Es ist nun *unser* empfinden über diese Hardware!  Jeder hat ein anders Gehör, wie wir auch festgestellt haben. 

Wir haben zwischen dem E10 und dem DAC-X6 keinen großen Unterschied gemerkt. Mit dem X6 konnten wir etwas lauter, so kam uns das vor.
Das ganze mit der Sound BlasterX G6 zu vergleichen scheint jetzt etwas ungleich zu sein. Schließlich haben wir dort eine Software mit der wir uns alles einstellen können wie wir es haben wollen.

Probiert haben wir alle 3 mit Musik und Spiele. 

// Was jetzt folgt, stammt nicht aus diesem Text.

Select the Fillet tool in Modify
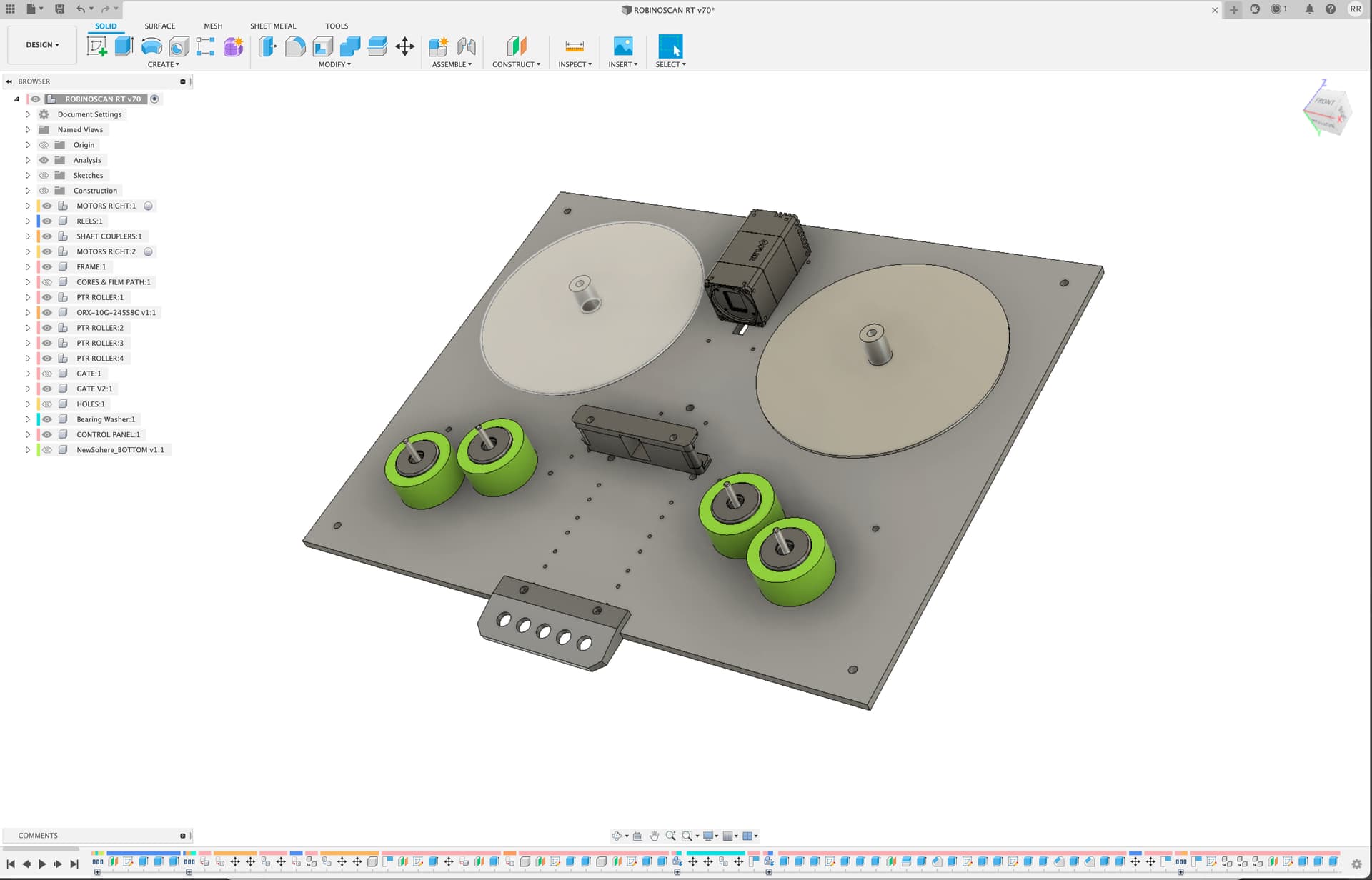Screen dimensions: 1372x880 point(295,46)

Musik war bei den E10 und dem DAC X6  sehr gut, wir brauchten für uns persönlich nichts am EQ umstellen oder ähnliches. In den Spielen war die Ortung bei PUBG und Battlefield 1 ganz ok. Ab und an konnten wir nicht genau erkennen ob z.B. hinten rechts oder nur rechts Schritte zu hören sind.
Mit der G6 war das alles wieder "anders". Erstmal haben wir uns durch die ganzen Einstellungen gekämpft, Profile geändert und und und. Je nach Einstellung war der Sound für Musik ganz gut, klang aber etwas anders wie bei den anderen beiden DAC.

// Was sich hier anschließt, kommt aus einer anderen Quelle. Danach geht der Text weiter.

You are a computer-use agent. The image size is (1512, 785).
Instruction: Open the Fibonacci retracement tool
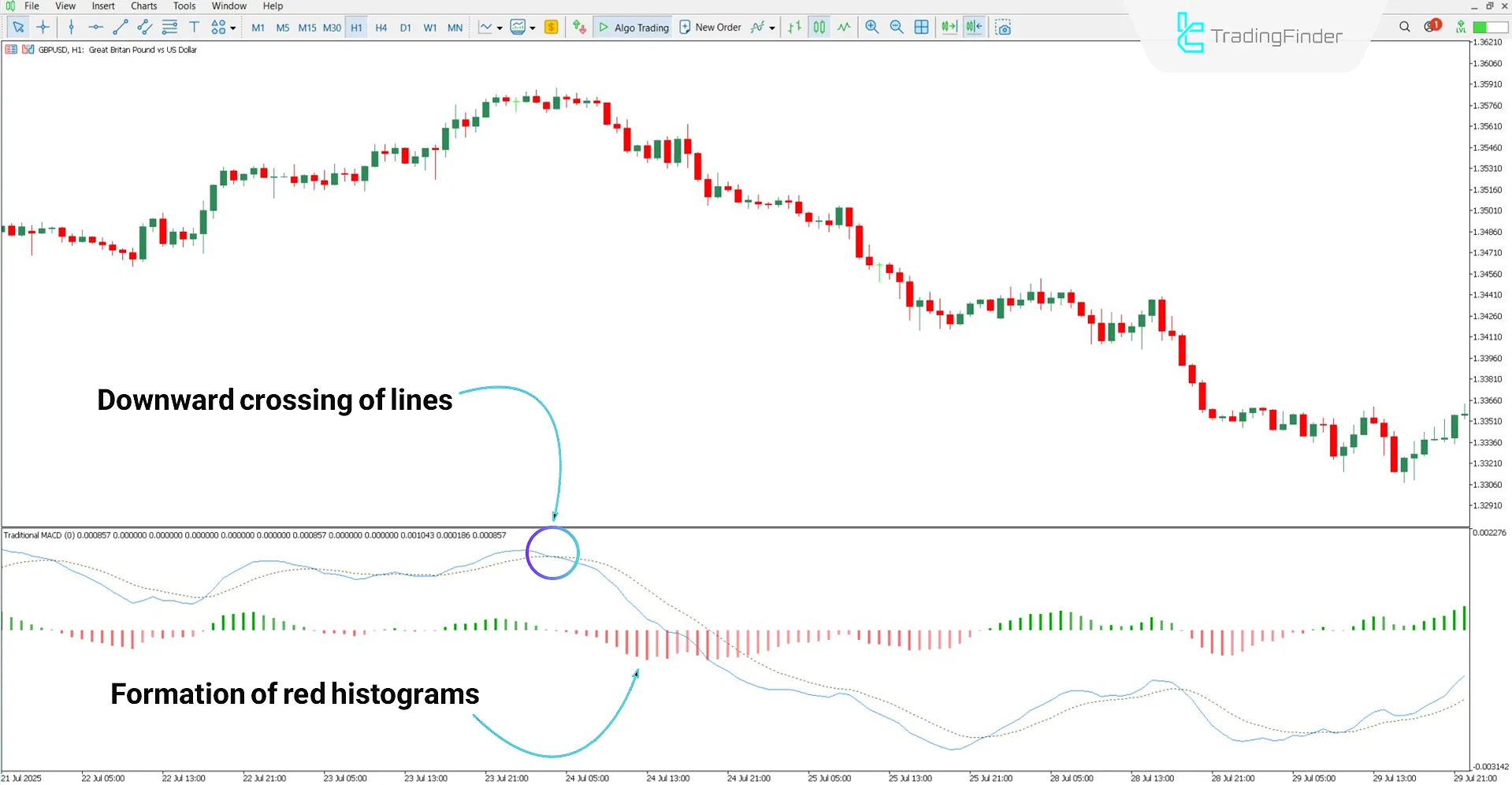pyautogui.click(x=169, y=28)
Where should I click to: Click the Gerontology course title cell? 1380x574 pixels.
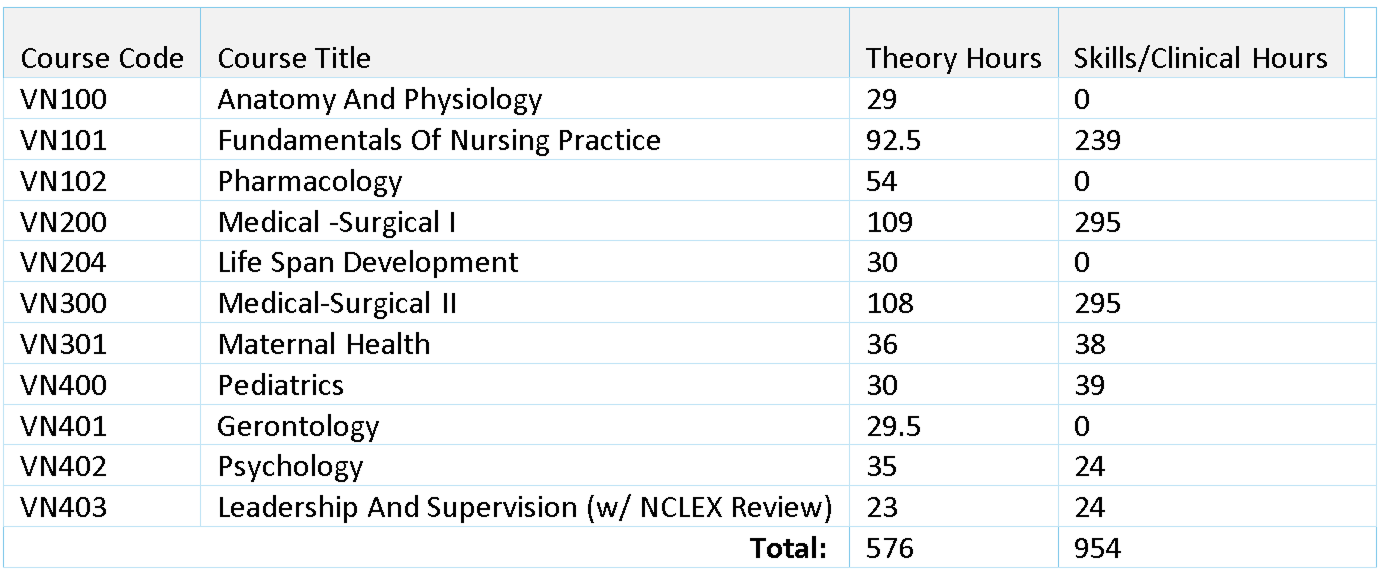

In den Spielen sah das wieder anders aus. Man konnte viel mehr einstellen. Die Ortung war unserer Meinung leicht besser, aber der Sound war etwas mehr verbogen. Für uns persönlich nicht so schlimm, es klingt eben nur etwas anders wie bei den DAC.



Unser Fazit: Mein Arbeitskollege hat sich den DAC-X6 unter den Nagel gerissen und damit seinen E10 ausgetauscht. Er war ebenfalls von der G6 begeistert, aber für ihn zu viele Einstellmöglichkeiten, zu kompliziert.   Lieben Gruß an der Stelle 

Für mich persönlich würde ich, wenn ich viel Musik höre, auf den DAC-X6 setzen, oder auch dem Fiio E10K. Für Spiele empfehle ich persönlich, da sind aber wieder die Geschmäcker verschieden, die Sound BlasterX G5/G6 (Wenn es Extern sein darf). Die kann ich auch bei Bedarf mit ins Schlafzimmer an die PS4 nehmen wenn ich mit Kopfhörer spiele, um meine Frau nicht beim schlafen zu stören, wenn die halbe Nacht gezockt wird. 



Wir bedanken uns an diese Stelle für die tolle Beratung. Es lohnt sich wirklich hier zu fragen und eventuell wenn es die Zeit zulässt auch selber zu testen.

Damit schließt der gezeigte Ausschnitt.